++++ TEKS HASIL EKSTRAKSI

PEMIKIRAN PENDIDIKAN ISLAM HASAN AL-BANNA Muhammad Mawardi Djalaluddin
Abstrak: Pendidikan berarti suatu proses pengubahan sikap dan tingkah laku seseorang atau kelompok orang peserta didik dalam usaha mendewasakan melalui upaya pengajaran, pelatihan. Melalui upaya ini diharapkan agar pendidikan yang ditawarkan mampu berapresiasi terhadap dinamika peradaban modern secara adaptik proprsional tanpa harus melepaskan nilai-nilai Ilahiyah seabagai warna nilai control. Hasan al-Banna adalah seorang tokoh pembaru atau modernis dalam dunia Islam. Beliau dikenal sebagai tokoh pembaru, tidak hanya dalam bidang pendidikan, tetapi juga dalam bidang politik, ekonomi, sosial, dan kemasyarakatan. Hasan al-Banna memiliki gagasan bahwa kejumudan umat Islam disebabkan kesalahan dalam bidang pendidikan. Pemikiran Hasan al-Banna tentang pendidikan meliputi tiga aspek, yaitu materi pendidikan akal, jasmani, dan hati (qalb). Ketiga materi tersebut dapat diperoleh dari ilmu pengetahuan agama, eksakta, ilmu sosial dan cabang-cabangnya. Metode pendidikan yang dapat diterapkan dalam proses pendidikan meliputi enam model; yaitu metode diakronis, sinkronik-analitik, hallul musykilat, tajribiyyat, al-istiqraiyyat, dan metode al-istinbathiyyat.

++++++++
++++ DAFTAR

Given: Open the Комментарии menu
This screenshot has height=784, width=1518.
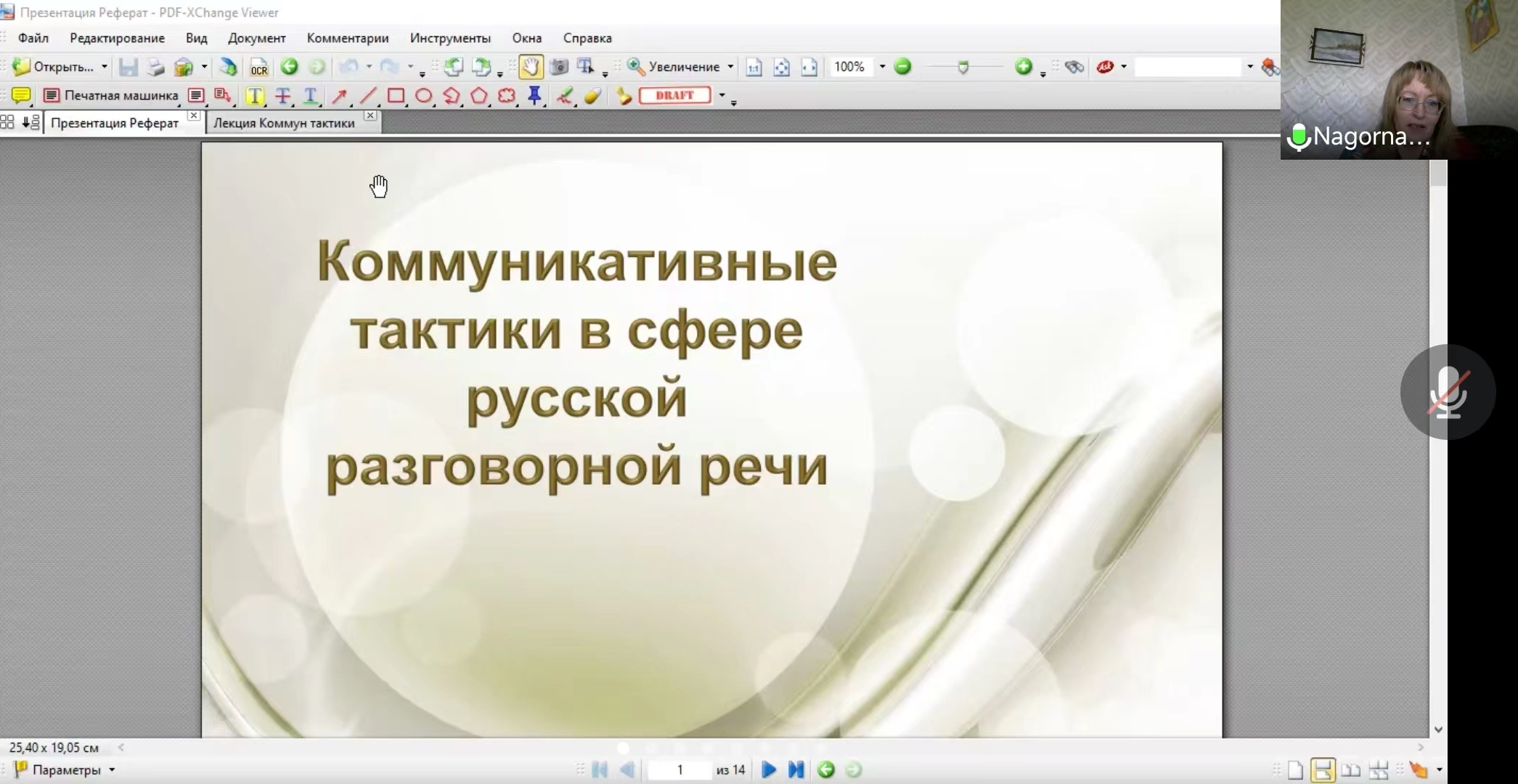Looking at the screenshot, I should point(347,38).

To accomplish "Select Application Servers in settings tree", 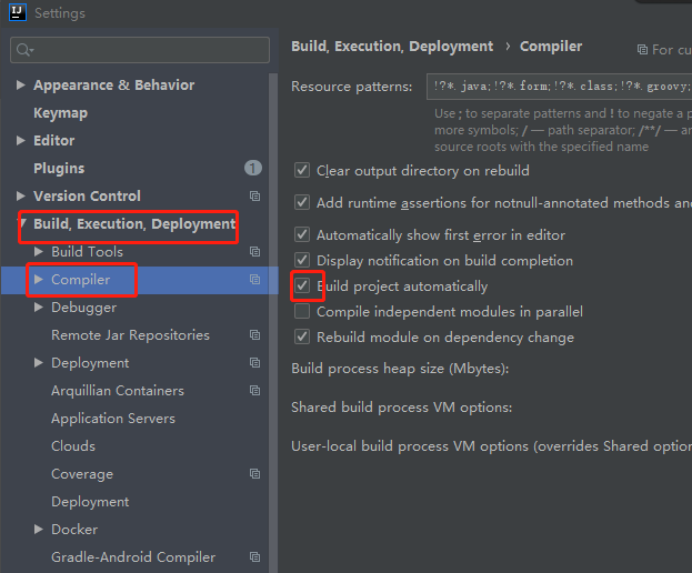I will pyautogui.click(x=113, y=418).
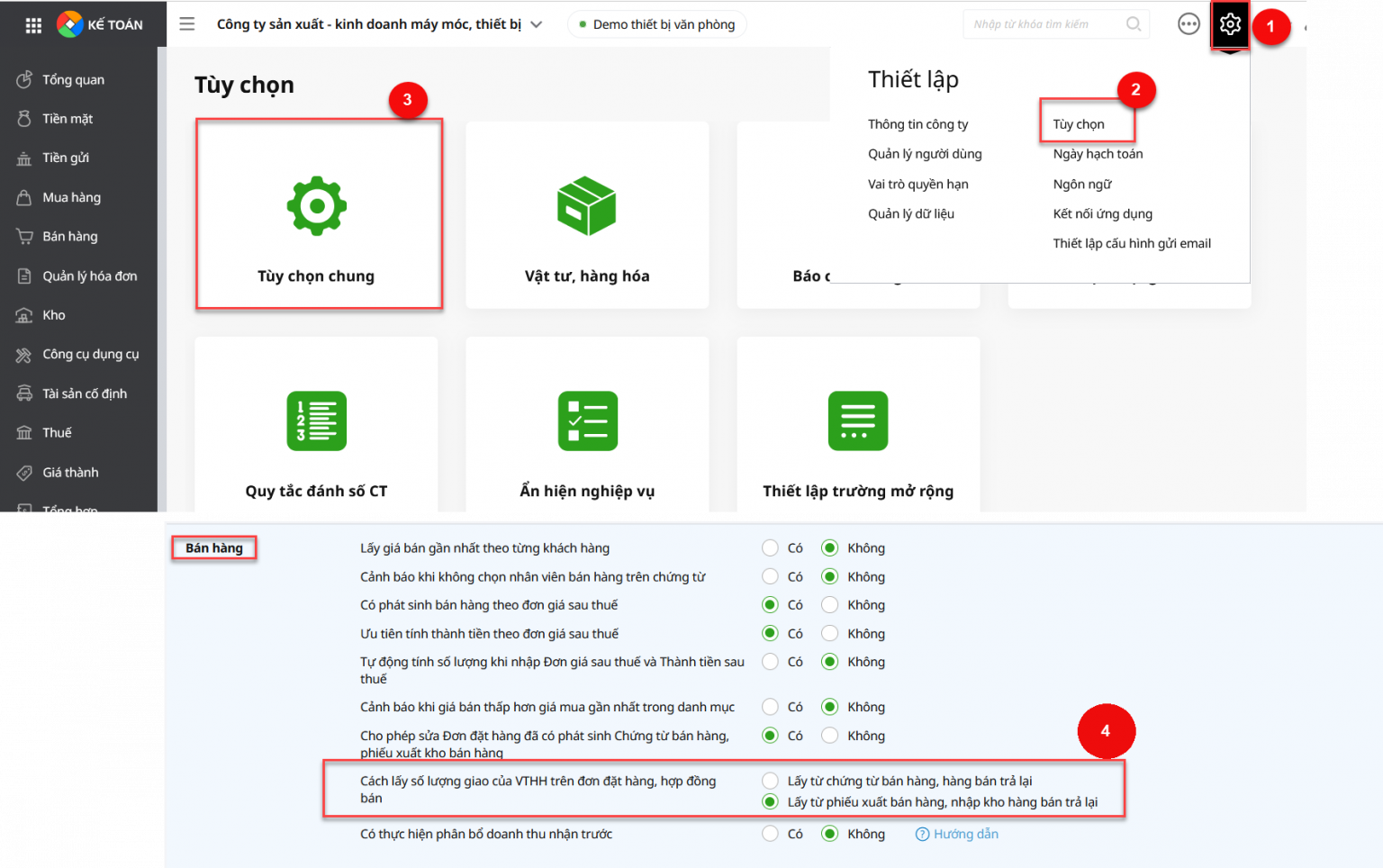Choose Lấy từ chứng từ bán hàng option
This screenshot has width=1383, height=868.
tap(770, 781)
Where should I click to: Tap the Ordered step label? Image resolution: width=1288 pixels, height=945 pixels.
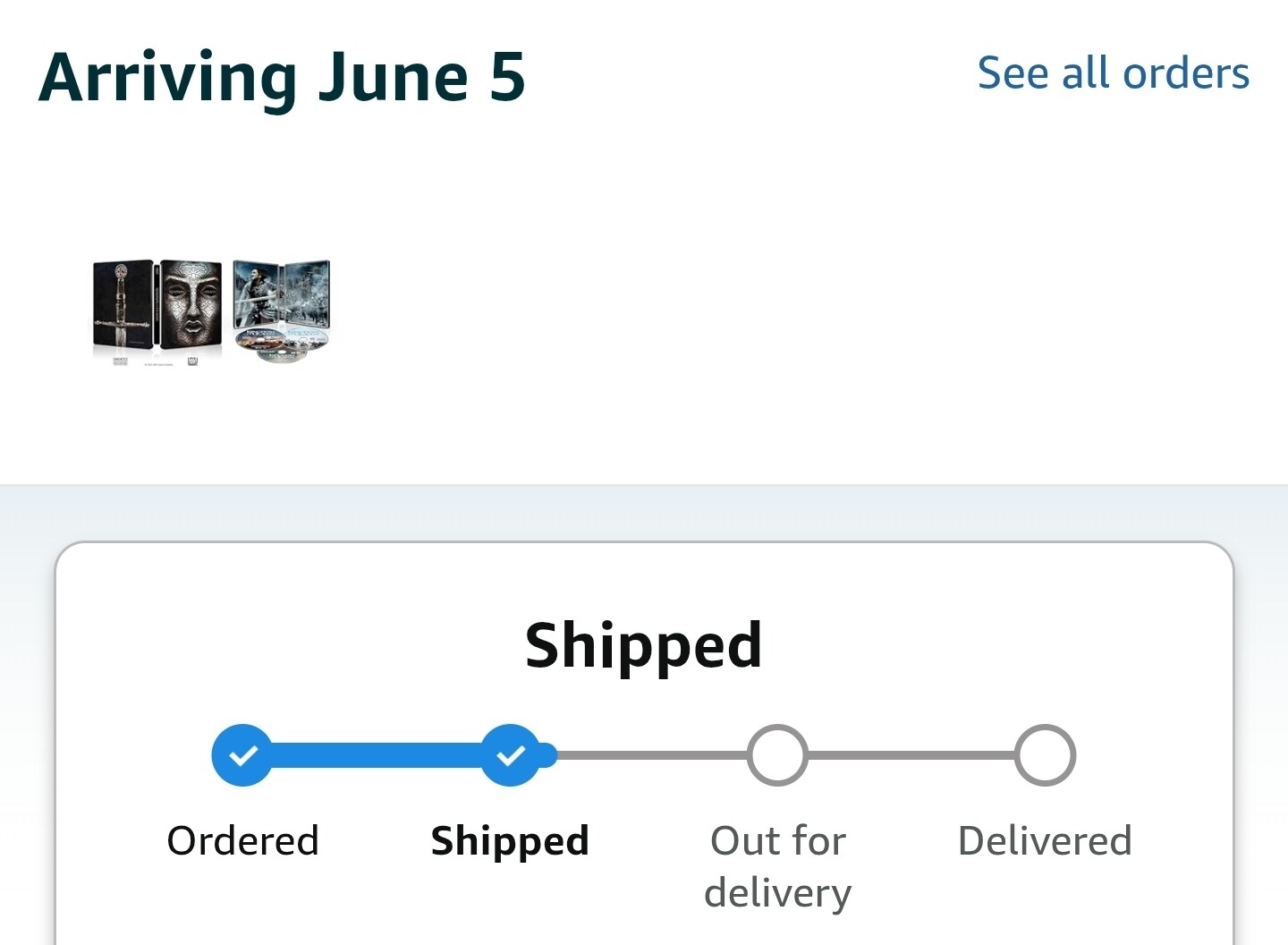pos(242,841)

++++++++

TUJUAN LATIHAN: Menurut abstrak tentang pemikiran pendidikan Hasan al-Banna, apa yang ia anggap sebagai penyebab kejumudan umat Islam?

JAWABAN TUGAS: Kejumudan umat Islam disebabkan oleh kesalahan dalam bidang pendidikan.